- **Problems to solve**
1/ List every comparison in the HIV passage that is stated as a multiple or a fraction, with what each one compares.
2/ Summarize the HIV passage in two sentences.

======== Given text ========

HIV is famous for dodging the immune system, but that elusiveness doesn't come cheap. As Crawford et al. reveal on page 909, mutations that help to conceal the virus from the immune system undermine its ability to replicate.
On the surface of an infected cell, HLA class I molecules show off fragments of viral proteins known as epitopes that alert cytotoxic T cells. Cytotoxic T cells then mobilize an attack on infected cells. How fast an HIV infection progresses depends in part on which versions of HLA class I a person harbors. People with the HLA-B*5703 variant hold virus replication in check longer than people with other HLA alleles. But HIV is slippery. To get around HLA-B*5703, HIV rapidly mutates three residues in its Gag p24 protein.
These mutations erase three of the major epitopes that alert cytotoxic T cells in people with HLA-B*5703, rendering the virus invisible to the immune system. But, as Crawford et al. now show, the virus pays for its invisibility. In culture, the triple mutant viruses replicated 20 times slower than normal.
Despite this handicap, the virus still came out ahead in people with HLA-B*5703. When a virus with only two mutations acquired the third, its abundance in the blood leapt by 10 times. Overall, however, patients with HLA-B*5703 were better off than most—with circulating viral titers about half the average for HIV-infected people.
The team also followed the mutations’ impact after transmission by studying Zambian couples in which one person had infected the other. In recipients that lacked HLA-B*5703, the virus gradually lost the mutations, as the benefit of avoiding killer T cells no longer outweighed the cost of reduced replication. But patients unlucky enough to have the HLA type that the virus was already adapted to avoid, sickened rapidly. These data suggest that vaccines should be designed to produce a T cell response against many epitopes, something that experimental human vaccines so far haven't achieved.

======== Provided data ========

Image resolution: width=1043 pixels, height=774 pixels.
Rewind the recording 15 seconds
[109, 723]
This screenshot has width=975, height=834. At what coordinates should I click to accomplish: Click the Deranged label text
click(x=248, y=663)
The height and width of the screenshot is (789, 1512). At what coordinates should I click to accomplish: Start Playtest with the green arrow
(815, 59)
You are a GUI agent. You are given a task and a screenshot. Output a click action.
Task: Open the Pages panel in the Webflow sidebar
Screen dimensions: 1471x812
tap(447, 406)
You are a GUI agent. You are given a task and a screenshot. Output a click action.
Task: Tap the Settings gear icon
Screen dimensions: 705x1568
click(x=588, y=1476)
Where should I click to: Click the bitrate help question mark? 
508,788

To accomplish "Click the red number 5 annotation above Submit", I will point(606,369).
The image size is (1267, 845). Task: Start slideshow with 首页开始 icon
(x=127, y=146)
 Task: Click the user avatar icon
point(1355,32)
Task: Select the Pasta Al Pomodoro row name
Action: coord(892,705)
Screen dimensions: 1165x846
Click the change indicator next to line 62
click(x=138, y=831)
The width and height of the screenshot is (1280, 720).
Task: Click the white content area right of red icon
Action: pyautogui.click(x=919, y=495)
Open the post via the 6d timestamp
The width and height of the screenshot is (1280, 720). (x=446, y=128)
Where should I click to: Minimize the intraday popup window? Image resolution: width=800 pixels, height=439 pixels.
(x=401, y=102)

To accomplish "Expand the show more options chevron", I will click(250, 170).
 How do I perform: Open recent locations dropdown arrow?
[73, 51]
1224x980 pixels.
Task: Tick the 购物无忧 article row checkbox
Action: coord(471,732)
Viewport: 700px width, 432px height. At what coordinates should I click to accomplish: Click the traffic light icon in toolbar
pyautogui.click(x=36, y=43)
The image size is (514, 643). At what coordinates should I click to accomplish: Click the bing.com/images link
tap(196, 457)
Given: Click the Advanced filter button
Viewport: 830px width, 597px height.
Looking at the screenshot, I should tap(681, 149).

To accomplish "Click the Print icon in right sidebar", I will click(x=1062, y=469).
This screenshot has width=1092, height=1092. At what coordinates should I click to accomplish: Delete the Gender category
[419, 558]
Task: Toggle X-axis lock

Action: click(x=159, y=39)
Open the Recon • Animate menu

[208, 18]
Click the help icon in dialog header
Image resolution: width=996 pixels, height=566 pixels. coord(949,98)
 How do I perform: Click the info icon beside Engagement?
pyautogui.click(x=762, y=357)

========

- **Exercise results**
1/
- Triple mutant viruses replicated 20 times slower than normal in culture.
- The virus's abundance in the blood leapt by 10 times when a virus with only two mutations acquired the third.
- Patients with HLA-B*5703 had circulating viral titers about half the average for HIV-infected people.

2/ Crawford et al. show that the three Gag p24 mutations HIV uses to hide from cytotoxic T cells in people with HLA-B*5703 slow its replication 20-fold in culture. The virus still comes out ahead in these patients, but it loses the mutations after transmission to recipients lacking HLA-B*5703, while recipients with that HLA type sicken rapidly, which suggests that vaccines should provoke a T cell response against many epitopes.